[DATA]

★ ★ ★ ★ ★ ★ ★

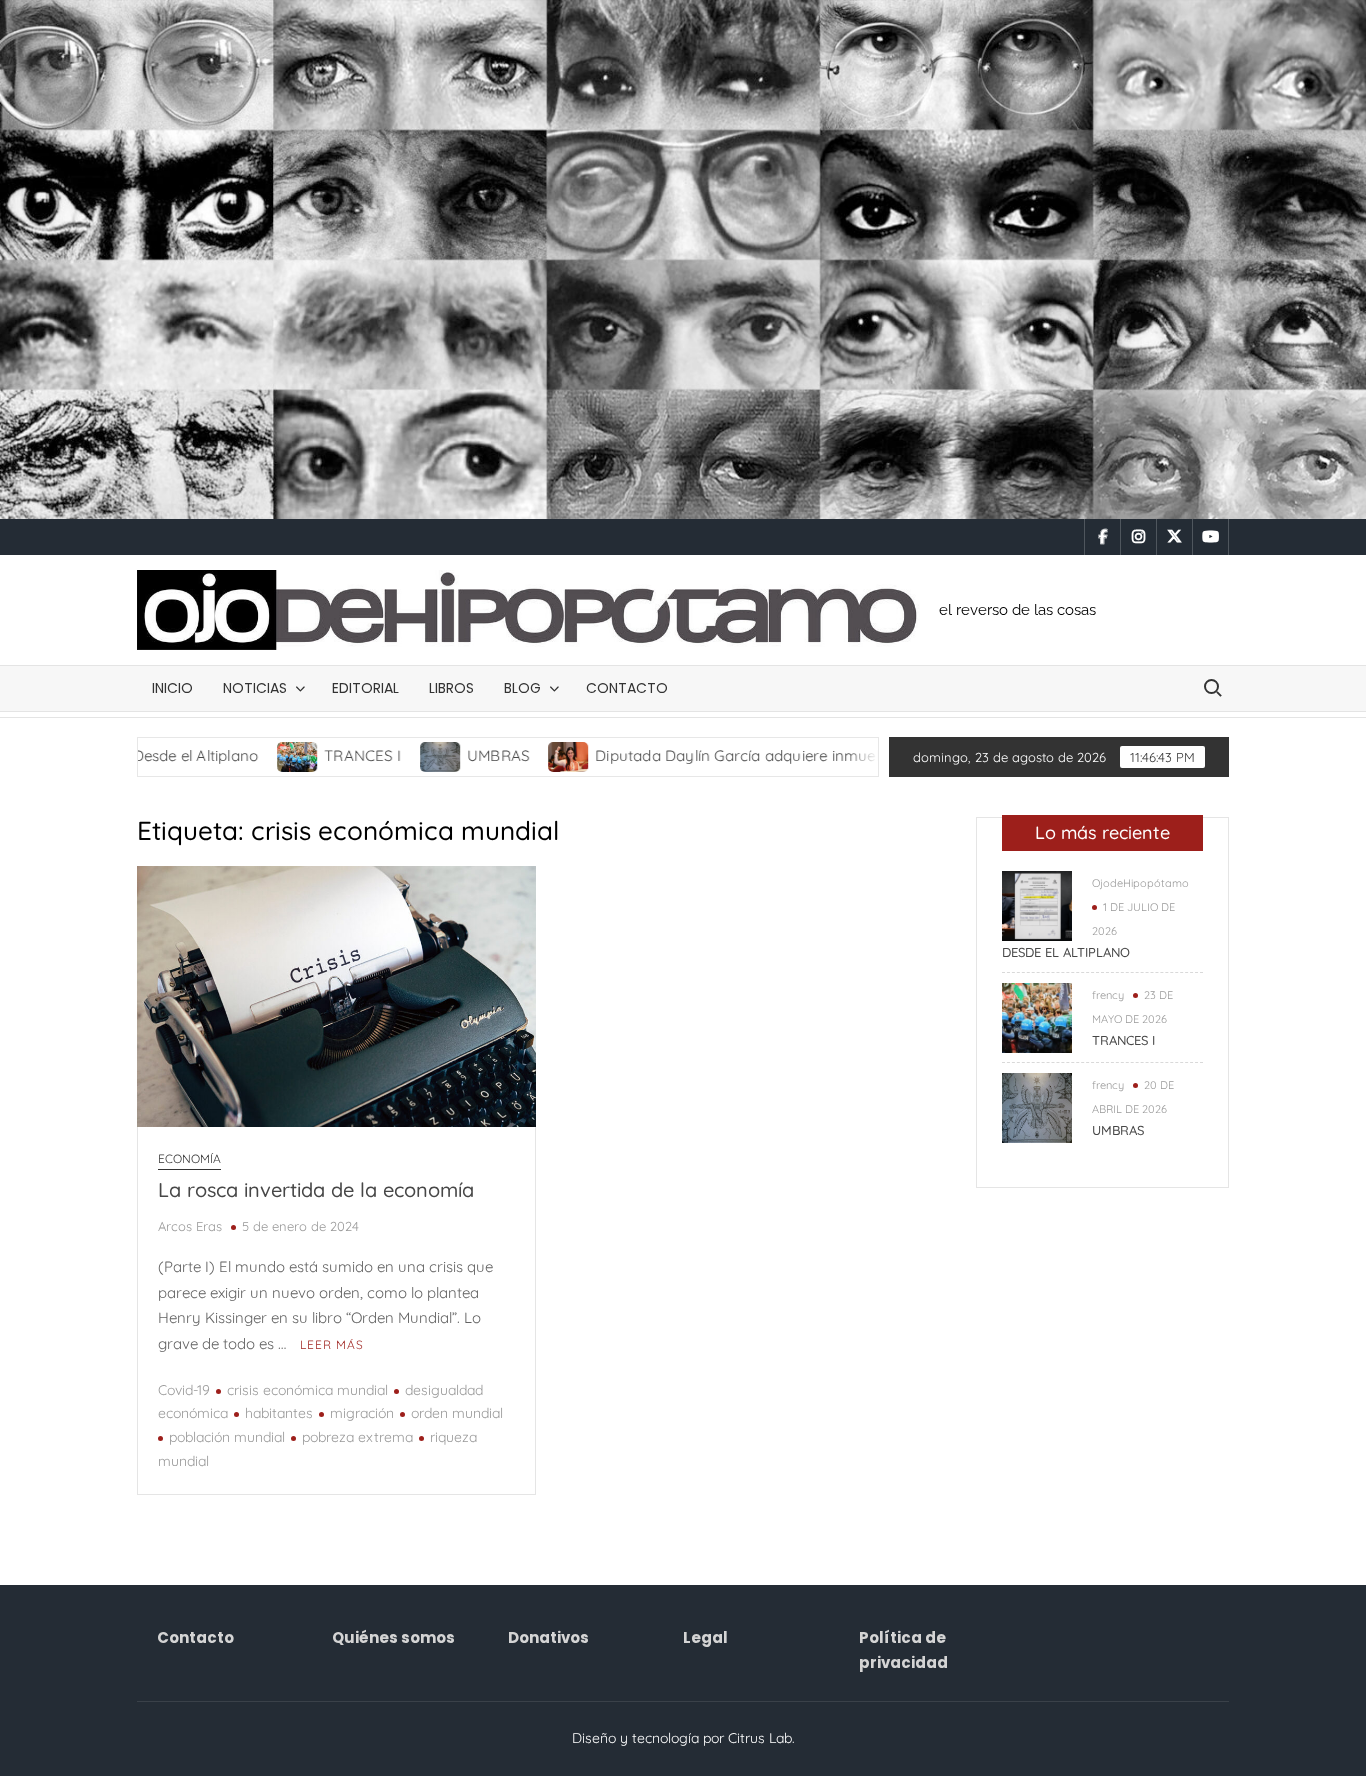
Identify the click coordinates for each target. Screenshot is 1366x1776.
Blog (522, 688)
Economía (189, 1158)
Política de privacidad (903, 1650)
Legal (705, 1637)
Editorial (365, 688)
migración (362, 1413)
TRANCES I (282, 755)
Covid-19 (184, 1390)
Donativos (548, 1637)
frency (1108, 995)
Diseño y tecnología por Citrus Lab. (683, 1738)
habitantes (279, 1413)
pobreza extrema (357, 1437)
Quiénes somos (393, 1637)
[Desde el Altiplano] (1037, 904)
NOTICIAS (255, 688)
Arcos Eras (190, 1226)
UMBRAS (418, 755)
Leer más (332, 1344)
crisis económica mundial (307, 1390)
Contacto (627, 688)
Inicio (172, 688)
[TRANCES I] (218, 755)
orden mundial (457, 1413)
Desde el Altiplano (1066, 952)
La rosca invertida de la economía (316, 1189)
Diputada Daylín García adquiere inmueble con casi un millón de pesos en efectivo (805, 755)
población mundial (227, 1437)
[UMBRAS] (361, 755)
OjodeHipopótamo (1140, 883)
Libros (451, 688)
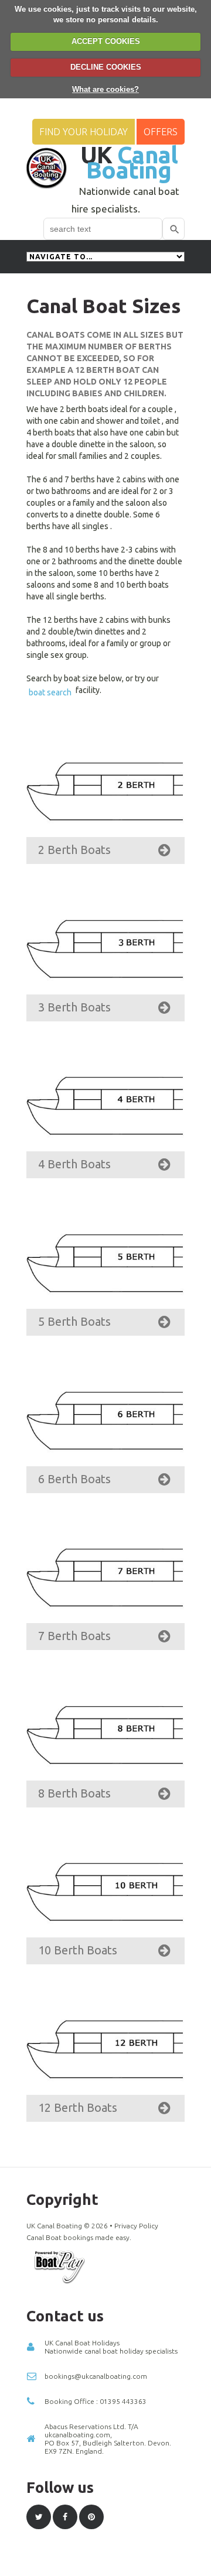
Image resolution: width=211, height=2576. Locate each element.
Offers (161, 131)
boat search (50, 692)
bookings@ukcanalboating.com (96, 2376)
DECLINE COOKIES (105, 67)
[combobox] (102, 229)
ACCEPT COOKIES (106, 41)
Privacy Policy (136, 2225)
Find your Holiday (83, 131)
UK (129, 162)
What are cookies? (105, 89)
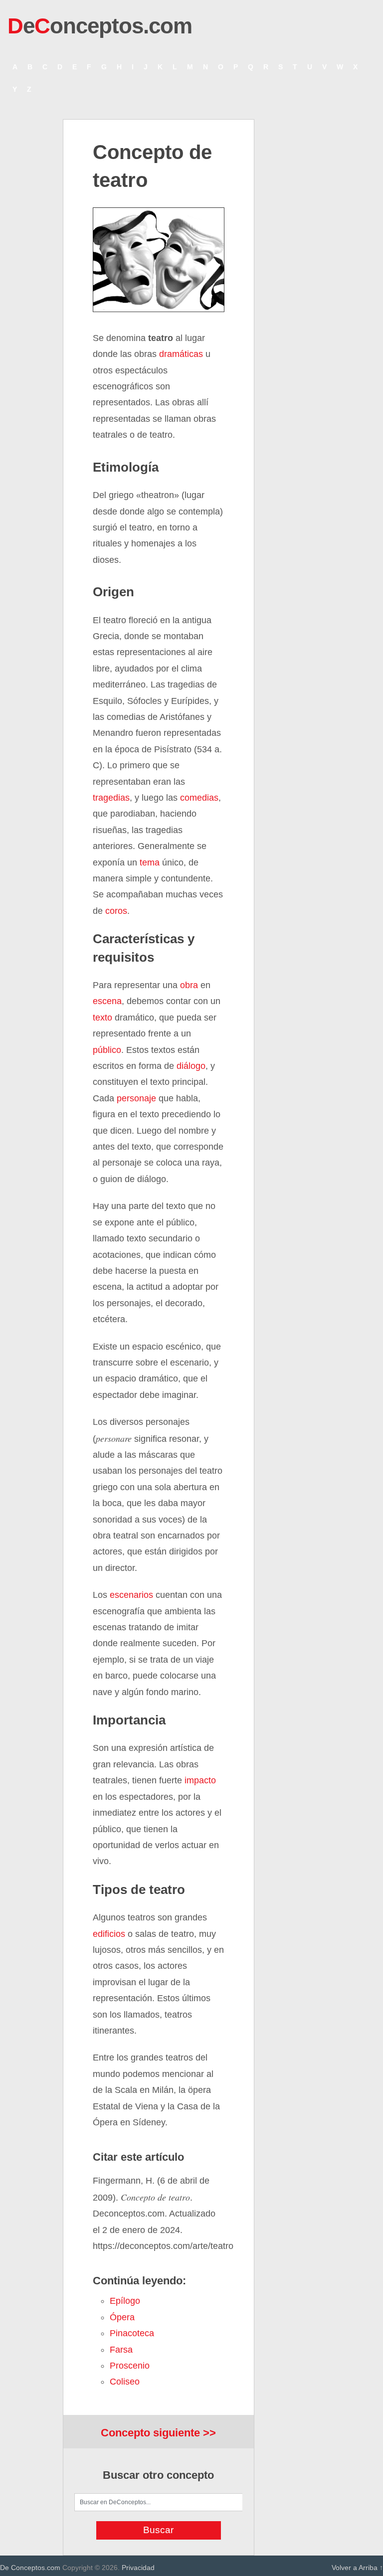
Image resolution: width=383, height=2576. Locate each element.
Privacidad (138, 2568)
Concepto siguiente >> (158, 2432)
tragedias (111, 798)
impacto (200, 1780)
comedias (199, 798)
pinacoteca (132, 2333)
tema (150, 862)
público (107, 1050)
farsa (121, 2350)
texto (102, 1018)
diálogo (191, 1066)
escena (107, 1001)
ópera (122, 2317)
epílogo (125, 2301)
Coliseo (125, 2382)
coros (115, 911)
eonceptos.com (99, 25)
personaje (136, 1098)
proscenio (130, 2366)
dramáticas (181, 354)
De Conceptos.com (30, 2568)
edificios (109, 1934)
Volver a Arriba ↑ (357, 2568)
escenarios (131, 1595)
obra (189, 985)
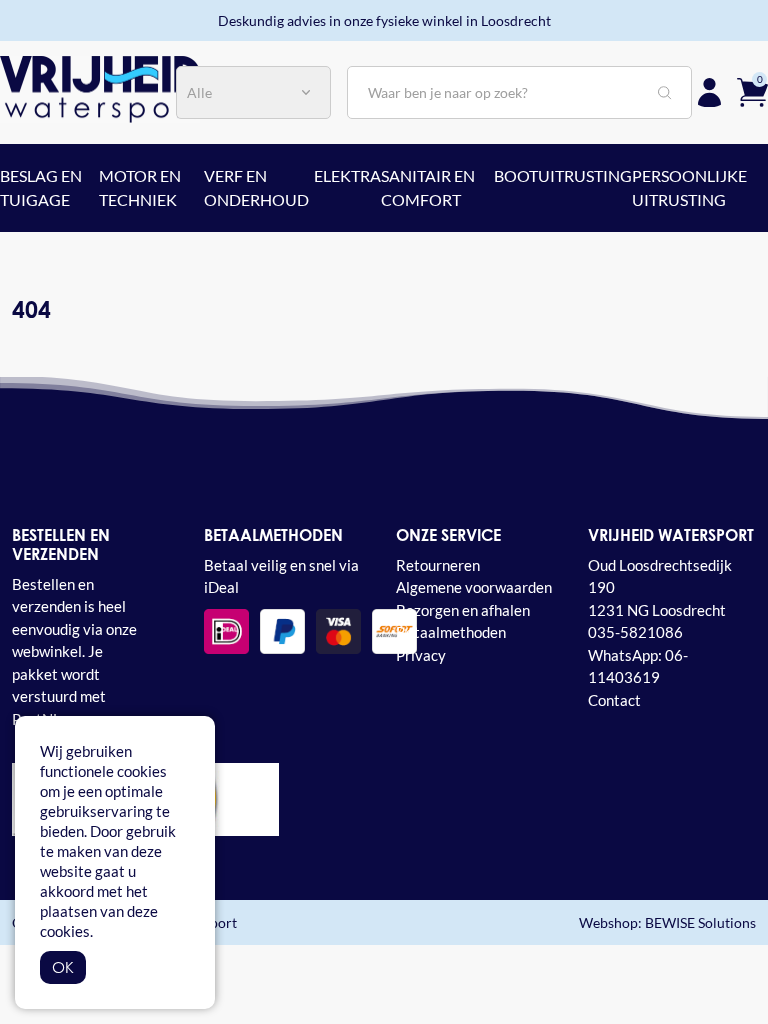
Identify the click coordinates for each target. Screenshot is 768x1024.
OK (63, 967)
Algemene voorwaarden (474, 587)
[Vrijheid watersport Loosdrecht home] (100, 87)
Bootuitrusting (563, 175)
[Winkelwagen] (752, 90)
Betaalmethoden (451, 632)
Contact (614, 700)
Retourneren (438, 565)
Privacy (421, 655)
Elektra (347, 175)
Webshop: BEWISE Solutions (667, 922)
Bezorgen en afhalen (463, 610)
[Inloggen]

★ ★ ★ ★ ★ ★ ★

If a picture sits between the line containing "población mundial (227, 1437)" and the line containing "obra (189, 985)", leave it out, and return the lines of that range above exactly, both ends included.

[ANSWER SPACE]
población mundial (227, 1437)
[UMBRAS] (361, 755)
OjodeHipopótamo (1140, 883)
Libros (451, 688)
Image resolution: width=211, height=2576. Locate each element.
Offers (161, 131)
boat search (50, 692)
bookings@ukcanalboating.com (96, 2376)
DECLINE COOKIES (105, 67)
[combobox] (102, 229)
ACCEPT COOKIES (106, 41)
Privacy Policy (136, 2225)
Find your Holiday (83, 131)
UK (129, 162)
What are cookies? (105, 89)
Image resolution: width=383, height=2576. Locate each element.
Privacidad (138, 2568)
Concepto siguiente >> (158, 2432)
tragedias (111, 798)
impacto (200, 1780)
comedias (199, 798)
pinacoteca (132, 2333)
tema (150, 862)
público (107, 1050)
farsa (121, 2350)
texto (102, 1018)
diálogo (191, 1066)
escena (107, 1001)
ópera (122, 2317)
epílogo (125, 2301)
Coliseo (125, 2382)
coros (115, 911)
eonceptos.com (99, 25)
personaje (136, 1098)
proscenio (130, 2366)
dramáticas (181, 354)
De Conceptos.com (30, 2568)
edificios (109, 1934)
Volver a Arriba ↑ (357, 2568)
escenarios (131, 1595)
obra (189, 985)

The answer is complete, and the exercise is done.